In contrast to developing a new position, reallocation of resources often is the route by which collaborations evolve. In a 2005 article by Cohen et al at Brookhaven Memorial Hospital in Patchogue, N.Y., patients treated by voluntary attending physicians were compared with patients treated by hospitalists who collaborated with residents from the institution’s accredited pharmacy residency program. Analyses revealed the hospitalist/pharmacist group achieved a 23% shorter length of stay, 21% lower cost of medication, and 1.5 fewer medications per patient.2 The hospitalist/pharmacist group also had a reduced length of IV antibiotic therapy and gastrointestinal medications by 1.7 and 0.9 days, respectively.2

Although anecdotal, an added benefit to having a clinical pharmacist assigned to the HM team at Mercy is continuity and familiarity with the physicians and patients. The clinical pharmacist inherently has a vested interest in the success of the hospitalists as well as the pharmacy department, which provides ongoing momentum for joint projects.

The recent development of the HM model of inpatient care has coincided with a rapid evolution in the role of hospital-based clinical pharmacists. Pharmacologic interventions are utilized for virtually all hospitalized patients, and they are inherently complex and potentially hazardous. Pharmacist involvement with the multidisciplinary hospitalist team provides a mechanism to address and minimize these complexities.

Innovative approaches to reallocate or create collaborative models are needed as the two disciplines, hospitalists and clinical pharmacists, continue to transform inpatient care.

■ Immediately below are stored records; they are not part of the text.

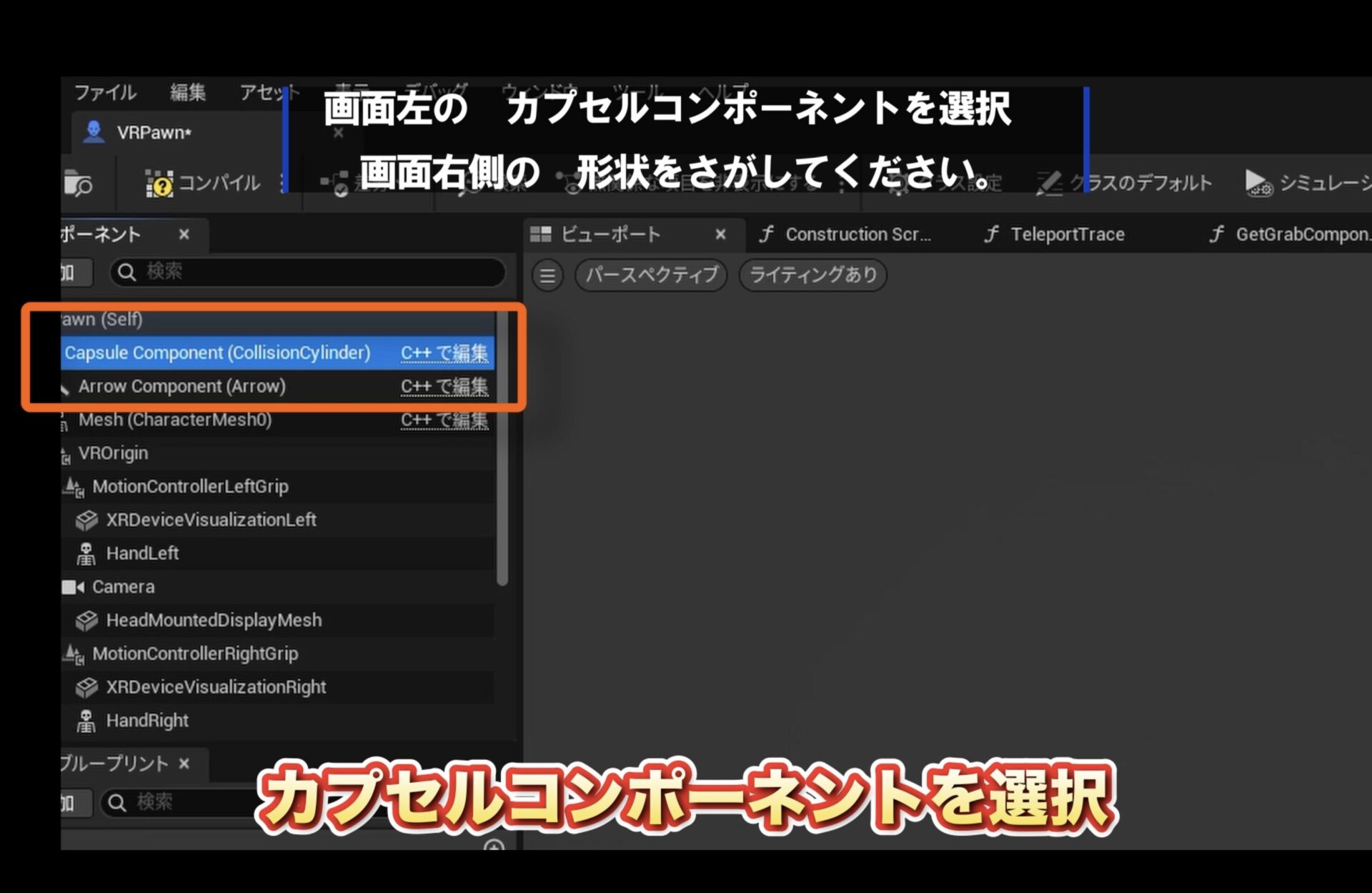Close the Viewport tab
This screenshot has height=893, width=1372.
pos(720,235)
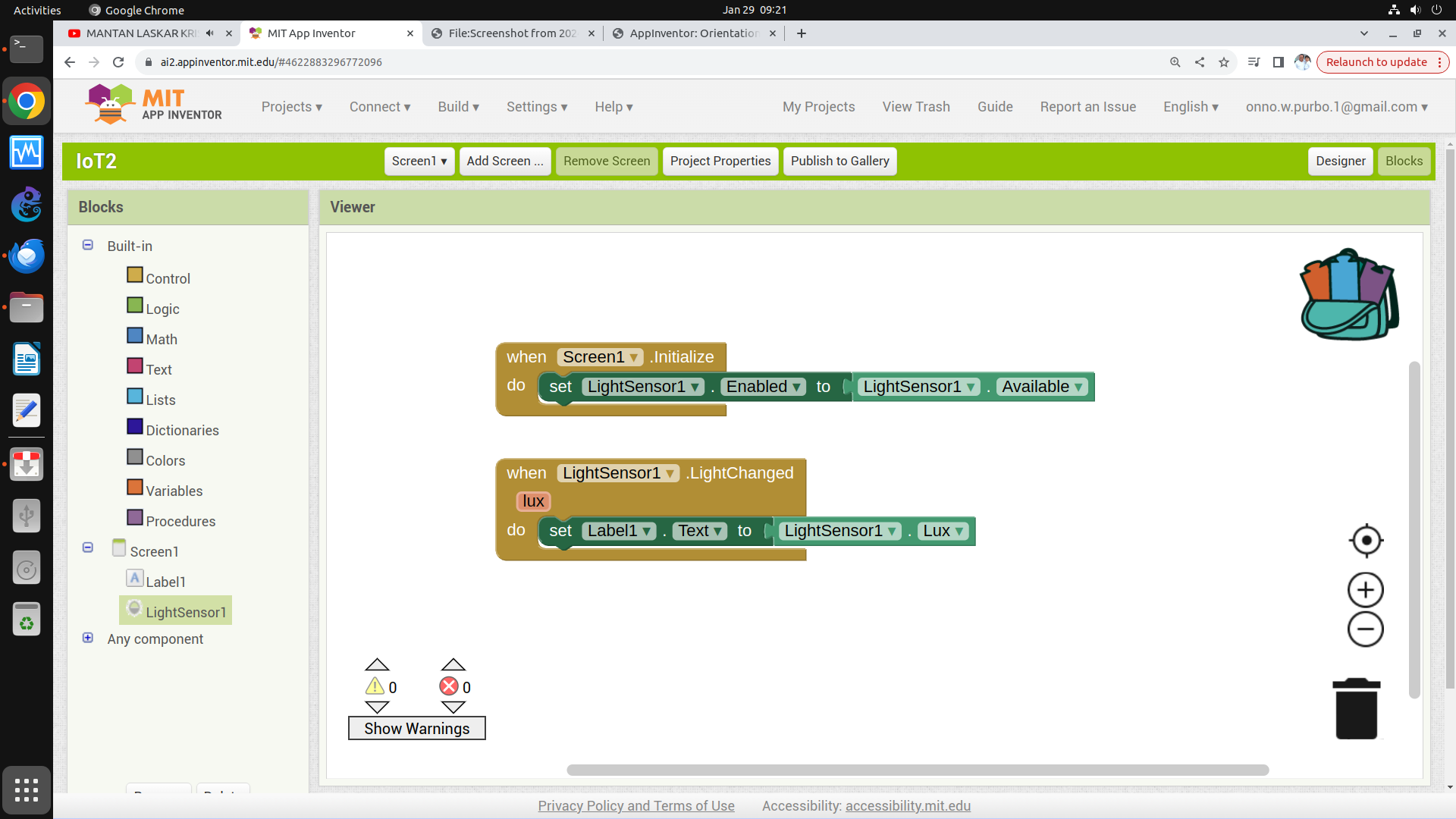Select LightSensor1 component in Blocks tree
The width and height of the screenshot is (1456, 819).
[185, 612]
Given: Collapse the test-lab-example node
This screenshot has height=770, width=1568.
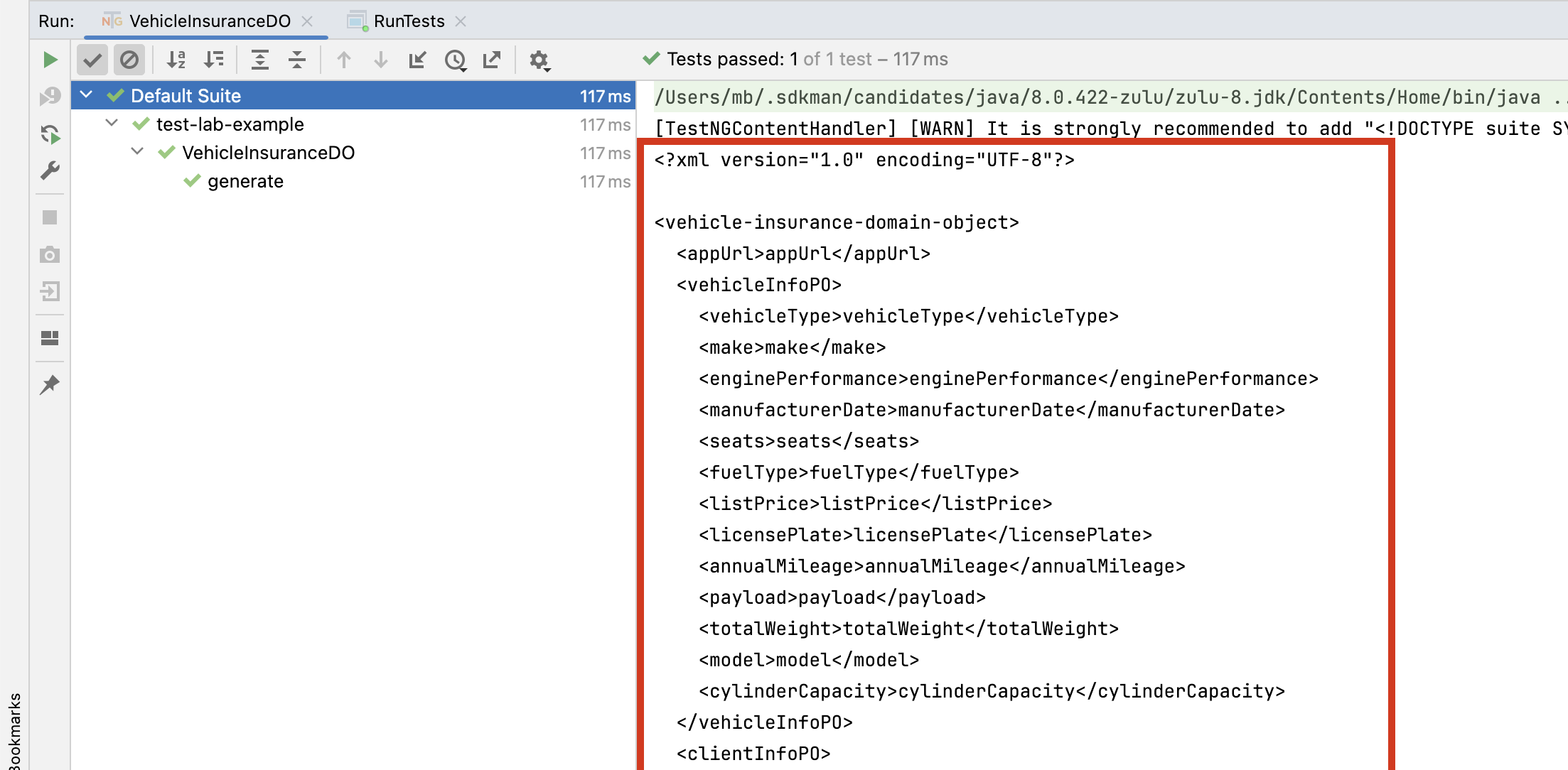Looking at the screenshot, I should tap(111, 122).
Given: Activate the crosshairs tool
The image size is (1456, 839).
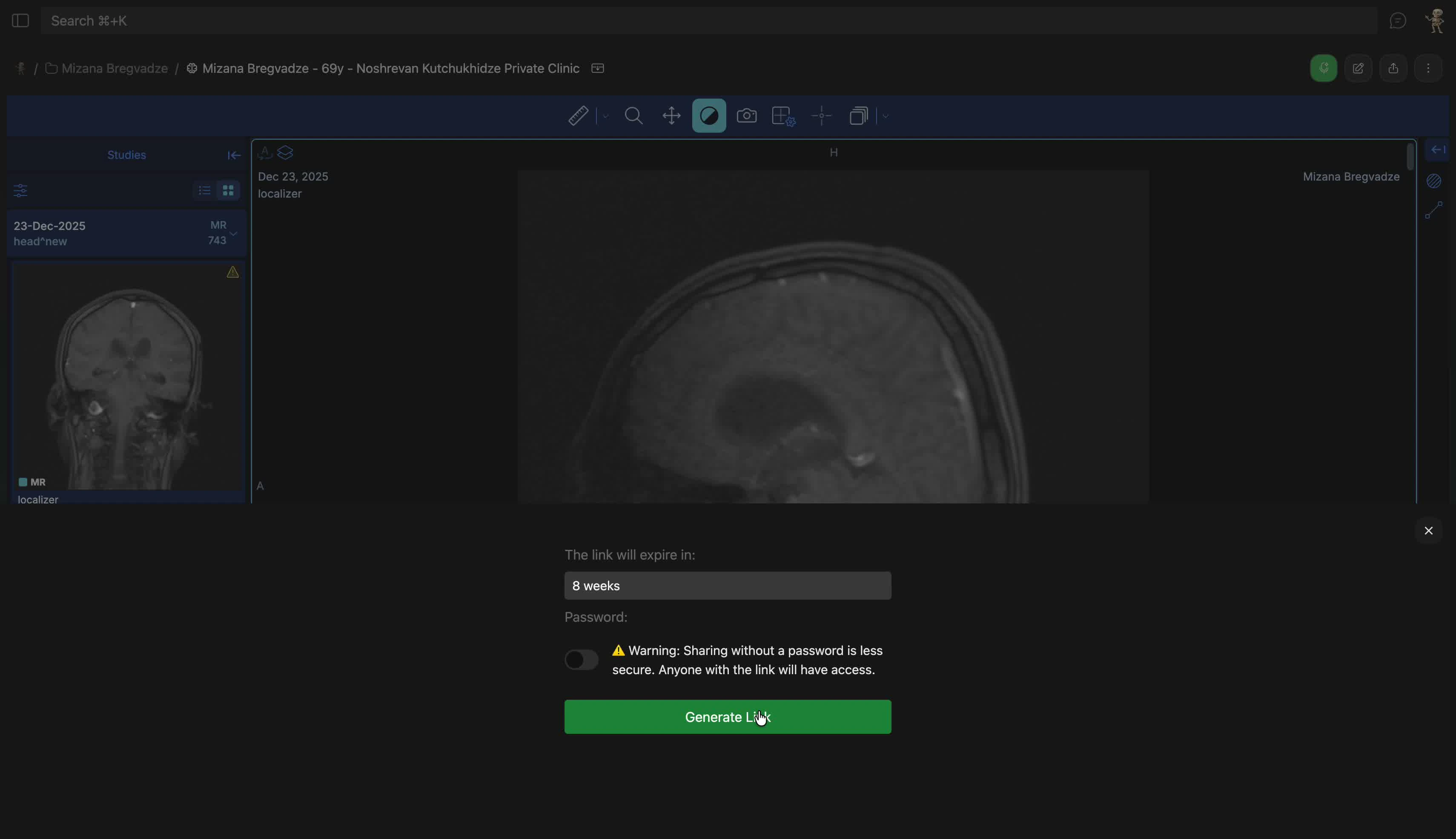Looking at the screenshot, I should 821,116.
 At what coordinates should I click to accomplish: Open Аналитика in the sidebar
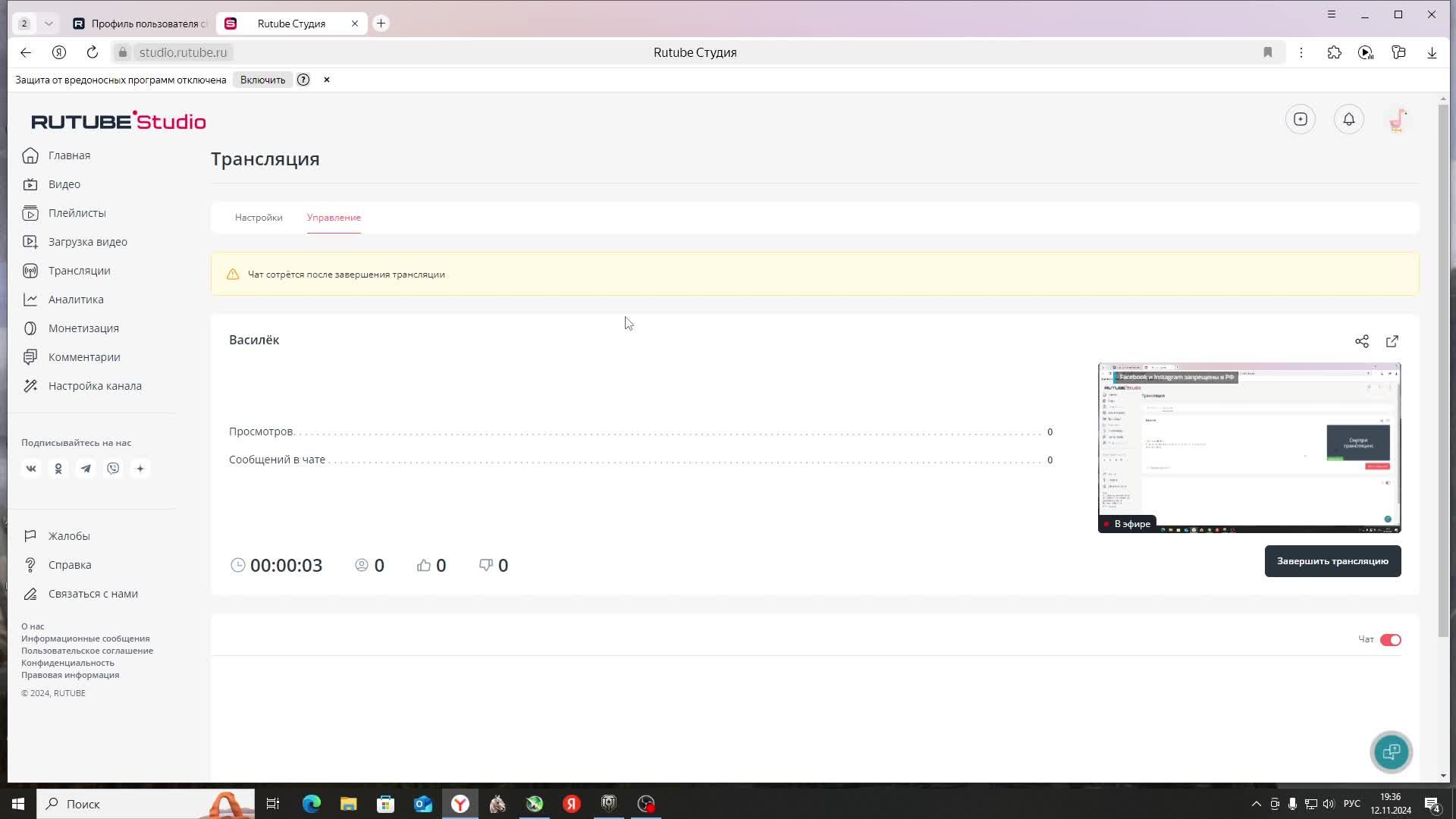76,300
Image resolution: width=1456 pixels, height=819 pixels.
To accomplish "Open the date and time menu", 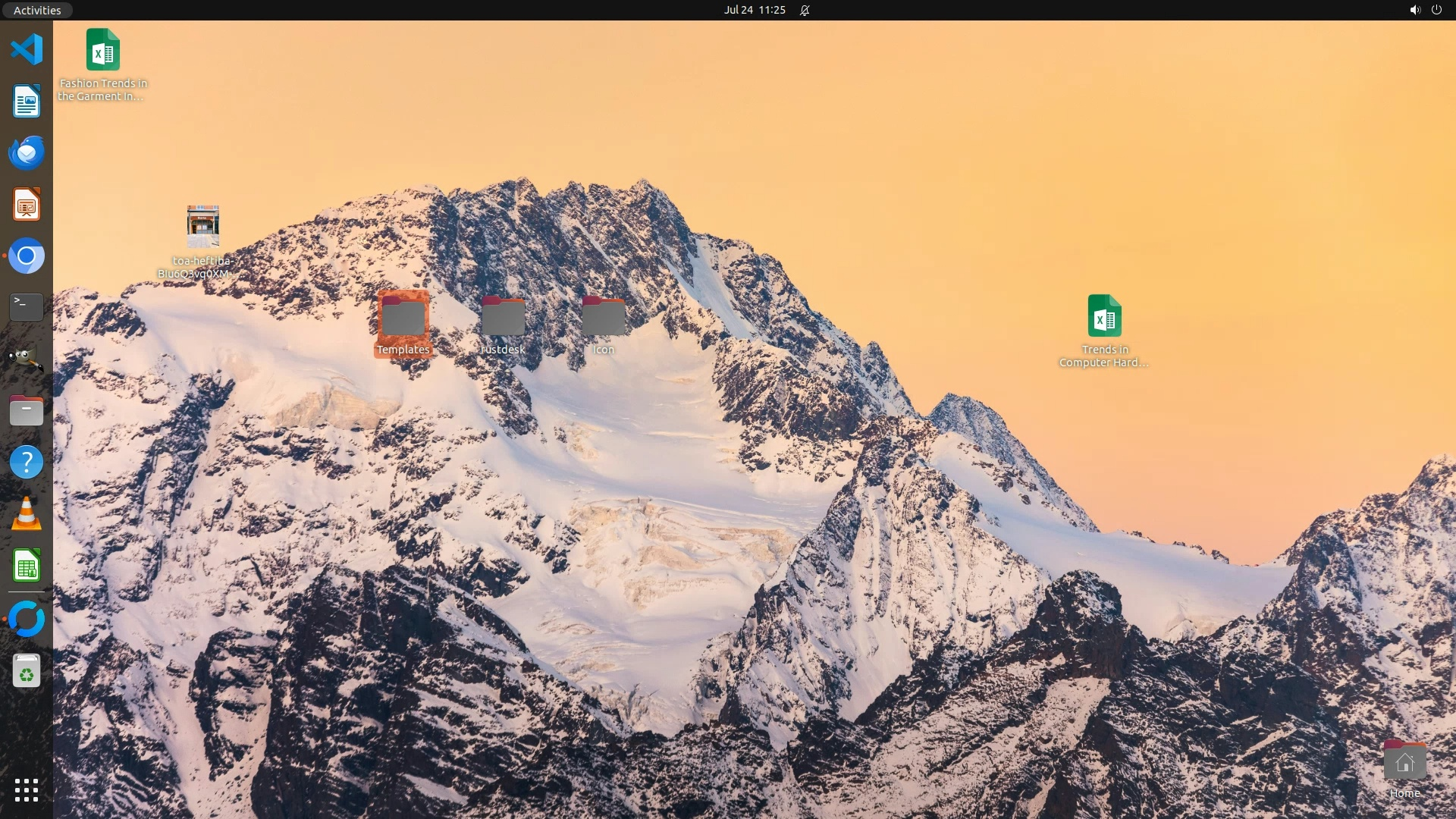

Phyllis Hemerson, PharmD, BCPS

clinical pharmacy specialist

Mercy Hospital, Iowa City

assistant professor, University of Iowa College of Pharmacy

Martin Izakovic, MD, PhD, CPE, FHM, FACP, FACPE

vice president of medical staff affairs and chief medical officer

hospitalist program medical director, Mercy Hospital

References

  1. Cobaugh DJ, Amin A, Bookwalter T, et al. ASHP-SHM Joint Statement on Hospitalist-Pharmacist Collaboration. Am J Health Syst Pharm. 2008;65(3):260-263.
  2. Cohen K, Syed S. Hospitalists, pharmacists partner to cut errors. Healthcare Benchmarks Qual Improv. 2005;12(2):18-19.